══ RECORDS TO PROCESS

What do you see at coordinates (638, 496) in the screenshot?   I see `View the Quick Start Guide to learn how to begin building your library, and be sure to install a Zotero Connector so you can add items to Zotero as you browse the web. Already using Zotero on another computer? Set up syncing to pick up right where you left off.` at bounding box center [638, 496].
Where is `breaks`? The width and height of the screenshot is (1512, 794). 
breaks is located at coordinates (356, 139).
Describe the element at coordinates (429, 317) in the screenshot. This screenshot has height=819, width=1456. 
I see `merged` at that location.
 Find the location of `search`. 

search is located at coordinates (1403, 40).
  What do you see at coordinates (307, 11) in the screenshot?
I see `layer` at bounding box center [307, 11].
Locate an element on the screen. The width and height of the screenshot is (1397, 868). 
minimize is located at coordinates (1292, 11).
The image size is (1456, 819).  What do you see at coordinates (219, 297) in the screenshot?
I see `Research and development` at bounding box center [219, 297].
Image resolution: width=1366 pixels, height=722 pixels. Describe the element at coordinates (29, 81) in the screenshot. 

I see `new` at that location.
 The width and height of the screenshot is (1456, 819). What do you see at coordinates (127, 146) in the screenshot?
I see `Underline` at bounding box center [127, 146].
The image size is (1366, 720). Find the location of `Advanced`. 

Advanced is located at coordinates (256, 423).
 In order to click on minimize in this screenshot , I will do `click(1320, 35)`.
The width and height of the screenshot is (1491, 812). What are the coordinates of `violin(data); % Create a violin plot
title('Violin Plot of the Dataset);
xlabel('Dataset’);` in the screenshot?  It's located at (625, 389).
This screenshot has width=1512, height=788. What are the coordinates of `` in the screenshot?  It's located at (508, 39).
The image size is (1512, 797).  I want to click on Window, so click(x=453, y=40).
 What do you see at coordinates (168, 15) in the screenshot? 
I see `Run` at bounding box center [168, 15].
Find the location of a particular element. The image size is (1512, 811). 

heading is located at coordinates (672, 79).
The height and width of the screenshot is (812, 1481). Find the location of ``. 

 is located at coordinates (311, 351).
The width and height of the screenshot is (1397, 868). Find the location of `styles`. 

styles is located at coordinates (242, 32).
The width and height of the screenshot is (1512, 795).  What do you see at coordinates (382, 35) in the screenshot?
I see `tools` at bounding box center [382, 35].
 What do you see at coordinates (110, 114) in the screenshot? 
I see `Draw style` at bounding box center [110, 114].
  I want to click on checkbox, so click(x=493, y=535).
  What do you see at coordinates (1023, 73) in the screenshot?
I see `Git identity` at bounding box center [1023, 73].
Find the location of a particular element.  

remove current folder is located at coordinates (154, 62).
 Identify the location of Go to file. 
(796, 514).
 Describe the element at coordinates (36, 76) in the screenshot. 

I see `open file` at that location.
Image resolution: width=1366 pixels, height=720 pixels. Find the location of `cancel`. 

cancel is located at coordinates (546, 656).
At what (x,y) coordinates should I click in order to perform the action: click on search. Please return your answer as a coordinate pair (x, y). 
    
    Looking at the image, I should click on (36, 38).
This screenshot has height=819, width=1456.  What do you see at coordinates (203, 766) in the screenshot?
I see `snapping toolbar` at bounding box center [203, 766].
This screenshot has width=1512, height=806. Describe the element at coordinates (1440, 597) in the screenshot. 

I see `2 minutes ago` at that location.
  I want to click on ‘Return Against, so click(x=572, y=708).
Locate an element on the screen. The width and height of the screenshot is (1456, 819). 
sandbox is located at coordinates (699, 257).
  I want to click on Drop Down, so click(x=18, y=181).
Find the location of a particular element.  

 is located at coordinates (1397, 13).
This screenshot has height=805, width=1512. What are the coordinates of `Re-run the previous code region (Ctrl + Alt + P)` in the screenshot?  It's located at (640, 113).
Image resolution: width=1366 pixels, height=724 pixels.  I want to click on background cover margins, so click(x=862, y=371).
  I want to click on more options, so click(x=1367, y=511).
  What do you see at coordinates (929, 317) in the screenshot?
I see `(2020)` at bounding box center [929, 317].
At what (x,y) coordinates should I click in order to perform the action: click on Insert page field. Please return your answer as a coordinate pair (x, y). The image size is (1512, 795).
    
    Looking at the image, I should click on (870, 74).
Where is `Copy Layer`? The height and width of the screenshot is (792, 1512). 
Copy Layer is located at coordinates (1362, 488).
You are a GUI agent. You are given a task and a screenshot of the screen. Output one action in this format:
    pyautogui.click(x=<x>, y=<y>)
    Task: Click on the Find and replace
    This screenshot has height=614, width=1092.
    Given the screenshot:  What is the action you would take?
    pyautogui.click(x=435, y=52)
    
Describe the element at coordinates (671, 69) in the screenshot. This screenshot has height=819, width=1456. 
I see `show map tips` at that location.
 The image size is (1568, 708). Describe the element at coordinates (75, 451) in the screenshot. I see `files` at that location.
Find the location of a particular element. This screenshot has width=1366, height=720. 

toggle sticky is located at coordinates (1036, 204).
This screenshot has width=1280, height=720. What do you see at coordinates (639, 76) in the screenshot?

════

Change "Find the location of" to "Locate" throughout the rows above and write all of them out again, leaving everything else as it is.

What do you see at coordinates (638, 496) in the screenshot?   I see `View the Quick Start Guide to learn how to begin building your library, and be sure to install a Zotero Connector so you can add items to Zotero as you browse the web. Already using Zotero on another computer? Set up syncing to pick up right where you left off.` at bounding box center [638, 496].
Where is `breaks`? The width and height of the screenshot is (1512, 794). 
breaks is located at coordinates (356, 139).
Describe the element at coordinates (429, 317) in the screenshot. This screenshot has height=819, width=1456. 
I see `merged` at that location.
 Locate `search`. 

search is located at coordinates (1403, 40).
  What do you see at coordinates (307, 11) in the screenshot?
I see `layer` at bounding box center [307, 11].
Locate an element on the screen. The width and height of the screenshot is (1397, 868). 
minimize is located at coordinates (1292, 11).
The image size is (1456, 819).  What do you see at coordinates (219, 297) in the screenshot?
I see `Research and development` at bounding box center [219, 297].
Image resolution: width=1366 pixels, height=722 pixels. Describe the element at coordinates (29, 81) in the screenshot. 

I see `new` at that location.
 The width and height of the screenshot is (1456, 819). What do you see at coordinates (127, 146) in the screenshot?
I see `Underline` at bounding box center [127, 146].
The image size is (1366, 720). Locate `Advanced`. 

Advanced is located at coordinates (256, 423).
 In order to click on minimize in this screenshot , I will do `click(1320, 35)`.
The width and height of the screenshot is (1491, 812). What are the coordinates of `violin(data); % Create a violin plot
title('Violin Plot of the Dataset);
xlabel('Dataset’);` in the screenshot?  It's located at (625, 389).
This screenshot has width=1512, height=788. What are the coordinates of `` in the screenshot?  It's located at (508, 39).
The image size is (1512, 797).  I want to click on Window, so click(x=453, y=40).
 What do you see at coordinates (168, 15) in the screenshot? 
I see `Run` at bounding box center [168, 15].
Locate a particular element. The image size is (1512, 811). 

heading is located at coordinates (672, 79).
The height and width of the screenshot is (812, 1481). Locate ``. 

 is located at coordinates (311, 351).
The width and height of the screenshot is (1397, 868). Locate `styles`. 

styles is located at coordinates (242, 32).
The width and height of the screenshot is (1512, 795).  What do you see at coordinates (382, 35) in the screenshot?
I see `tools` at bounding box center [382, 35].
 What do you see at coordinates (110, 114) in the screenshot? 
I see `Draw style` at bounding box center [110, 114].
  I want to click on checkbox, so click(x=493, y=535).
  What do you see at coordinates (1023, 73) in the screenshot?
I see `Git identity` at bounding box center [1023, 73].
Locate a particular element.  

remove current folder is located at coordinates (154, 62).
 Identify the location of Go to file. 
(796, 514).
 Describe the element at coordinates (36, 76) in the screenshot. 

I see `open file` at that location.
Image resolution: width=1366 pixels, height=720 pixels. Locate `cancel`. 

cancel is located at coordinates (546, 656).
At what (x,y) coordinates should I click in order to perform the action: click on search. Please return your answer as a coordinate pair (x, y). 
    
    Looking at the image, I should click on (36, 38).
This screenshot has height=819, width=1456.  What do you see at coordinates (203, 766) in the screenshot?
I see `snapping toolbar` at bounding box center [203, 766].
This screenshot has width=1512, height=806. Describe the element at coordinates (1440, 597) in the screenshot. 

I see `2 minutes ago` at that location.
  I want to click on ‘Return Against, so click(x=572, y=708).
Locate an element on the screen. The width and height of the screenshot is (1456, 819). 
sandbox is located at coordinates (699, 257).
  I want to click on Drop Down, so click(x=18, y=181).
Locate a particular element.  

 is located at coordinates (1397, 13).
This screenshot has height=805, width=1512. What are the coordinates of `Re-run the previous code region (Ctrl + Alt + P)` in the screenshot?  It's located at (640, 113).
Image resolution: width=1366 pixels, height=724 pixels.  I want to click on background cover margins, so click(x=862, y=371).
  I want to click on more options, so click(x=1367, y=511).
  What do you see at coordinates (929, 317) in the screenshot?
I see `(2020)` at bounding box center [929, 317].
At what (x,y) coordinates should I click in order to perform the action: click on Insert page field. Please return your answer as a coordinate pair (x, y). The image size is (1512, 795).
    
    Looking at the image, I should click on (870, 74).
Where is `Copy Layer`? The height and width of the screenshot is (792, 1512). 
Copy Layer is located at coordinates (1362, 488).
You are a GUI agent. You are given a task and a screenshot of the screen. Output one action in this format:
    pyautogui.click(x=<x>, y=<y>)
    Task: Click on the Find and replace
    This screenshot has height=614, width=1092.
    Given the screenshot:  What is the action you would take?
    pyautogui.click(x=435, y=52)
    
Describe the element at coordinates (671, 69) in the screenshot. This screenshot has height=819, width=1456. 
I see `show map tips` at that location.
 The image size is (1568, 708). Describe the element at coordinates (75, 451) in the screenshot. I see `files` at that location.
Locate a particular element. This screenshot has width=1366, height=720. 

toggle sticky is located at coordinates (1036, 204).
This screenshot has width=1280, height=720. What do you see at coordinates (639, 76) in the screenshot?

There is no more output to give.